目的 利用C6膠質瘤干細胞建立ICR小鼠動物模型，為深入研究膠質瘤干細胞在腦膠質瘤中的作用提供理想的模型。方法 采用懸浮生長法體外培養C6膠質瘤干細胞，用Nestin巢蛋白抗體進行鑒別；利用C6干細胞建立ICR小鼠腦膠質瘤模型，考察小鼠術后的生存狀態和腫瘤體積變化；通過HE染色及CD133免疫組化考察小鼠術后的病理學變化。結果 C6膠質瘤干細胞中Nestin表達量為96.01%，Nestin在所培養的C6膠質瘤干細胞球中高表達；小鼠接種腫瘤后食欲不振，體質量偏輕，且行為緩慢，反應呆滯；建模21 d時腫瘤體積為(9.77±6.58)mm3；模型經HE染色后可見腦組織呈浸潤性生長，腫瘤細胞核皺縮，排列紊亂；免疫組化CD133染色顯示腫瘤細胞胞質顯棕色，腫瘤組織中存在大量的腦膠質瘤干細胞。結論 利用膠質瘤干細胞建立的腦膠質瘤模型成瘤率高，成瘤周期短，可作為后期腦膠質瘤模型的理想模型。

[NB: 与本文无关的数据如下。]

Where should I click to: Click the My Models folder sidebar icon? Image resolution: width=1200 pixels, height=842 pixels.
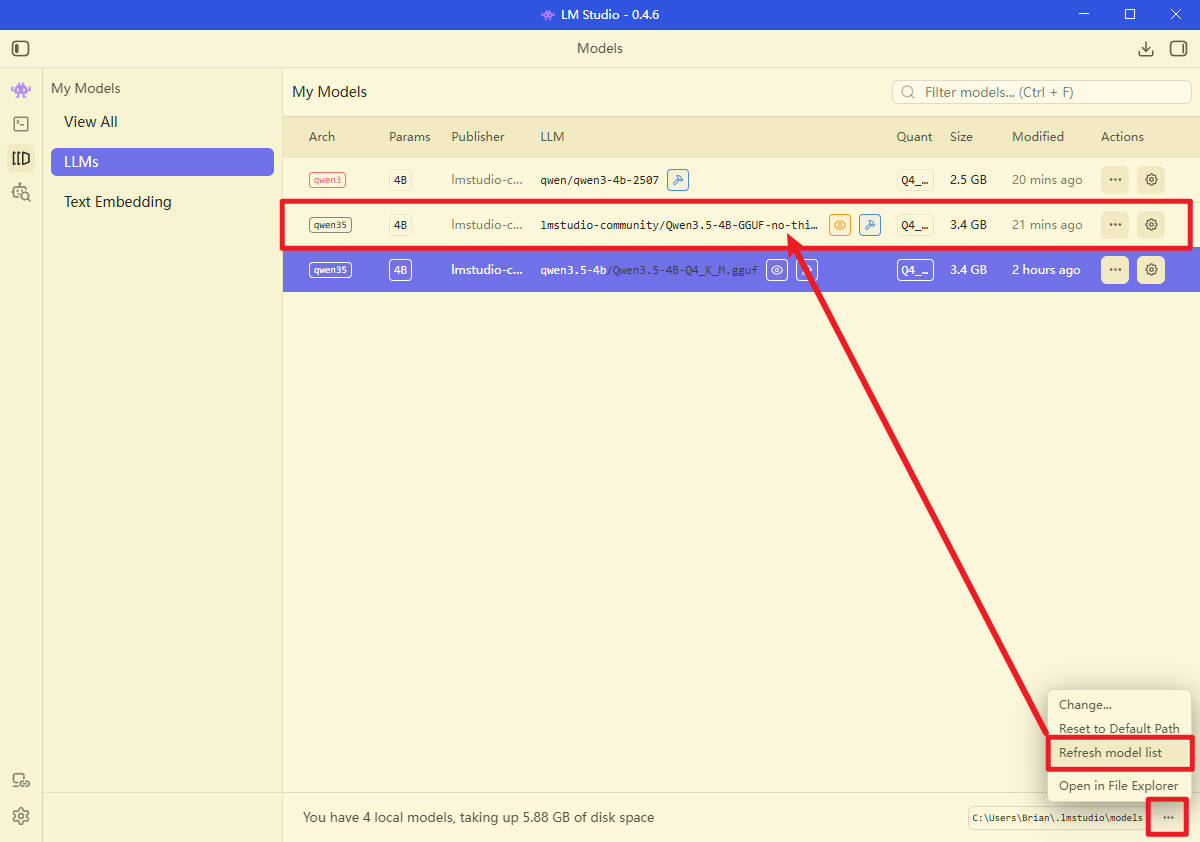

ICR小鼠；腦膠質瘤；動物模型；膠質瘤干細胞；鑒別；CD133染色

腫瘤干細胞(cancer stem cells，CSCs) 是構成腫瘤實體的異質細胞群中含有的一些擁有自我更新能力以及分化能力的細胞群體[1]。目前，臨床主要通過腫瘤細胞減少的數量以及腫瘤體積縮小的程度來評價手術或者化療和化療對腫瘤的治療作用[2]。但是根據腫瘤干細胞理論，目前這種評價方法不能代表腦腫瘤能否完全清除。采用臨床手段治療后，如果腫瘤干細胞繼續增殖，腦腫瘤有繼續復發的可能。所以，如果能完全清除腫瘤組織中的腫瘤干細胞，腦腫瘤就有被根治的可能。因此，本實驗擬采用C6膠質瘤干細胞建立小鼠膠質瘤模型，考察腫瘤干細胞在腦膠質瘤形成過程中的生長情況與病理學特征，為后續研究腦腫瘤模型建立基礎。

1 材料與方法

1.1 材料 C6膠質瘤細胞購自中國科學院上海細胞庫；ICR(imprinting control region)♂小鼠，購自新疆醫科大學；基本成纖維細胞生長因子(bFGF)與表皮生長因子(EGF)(中科邁晨科技有限公司)； DMEM/F12(美國Gibco公司)；Nestin巢蛋白抗體(美國R&D公司)；胎牛血清(杭州四季青公司)；0.25% 胰酶(美國Gibco公司)； FACScan流式細胞儀(美國BD公司)；山羊抗兔抗體(中杉金橋生物科技有限公司)；B27因子(美國Gibco公司)；CD133抗體(武漢三鷹生物技術有限公司)。

1.2 方法

1.2.1 C6膠質瘤干細胞的培養 將C6細胞系接種于10%胎牛血清的培養基中，在CO2飽和濕度培養箱中培養48 h后，用PBS清洗，0.25%胰酶消化，吹打成單細胞懸液，重懸于由DMEM/F12、10 μg·L-1bFGF、20 μg·L-1EGF、體積分數為0.02的B27因子組成的無血清培養基中，待腦腫瘤干細胞增殖形成腫瘤干細胞球。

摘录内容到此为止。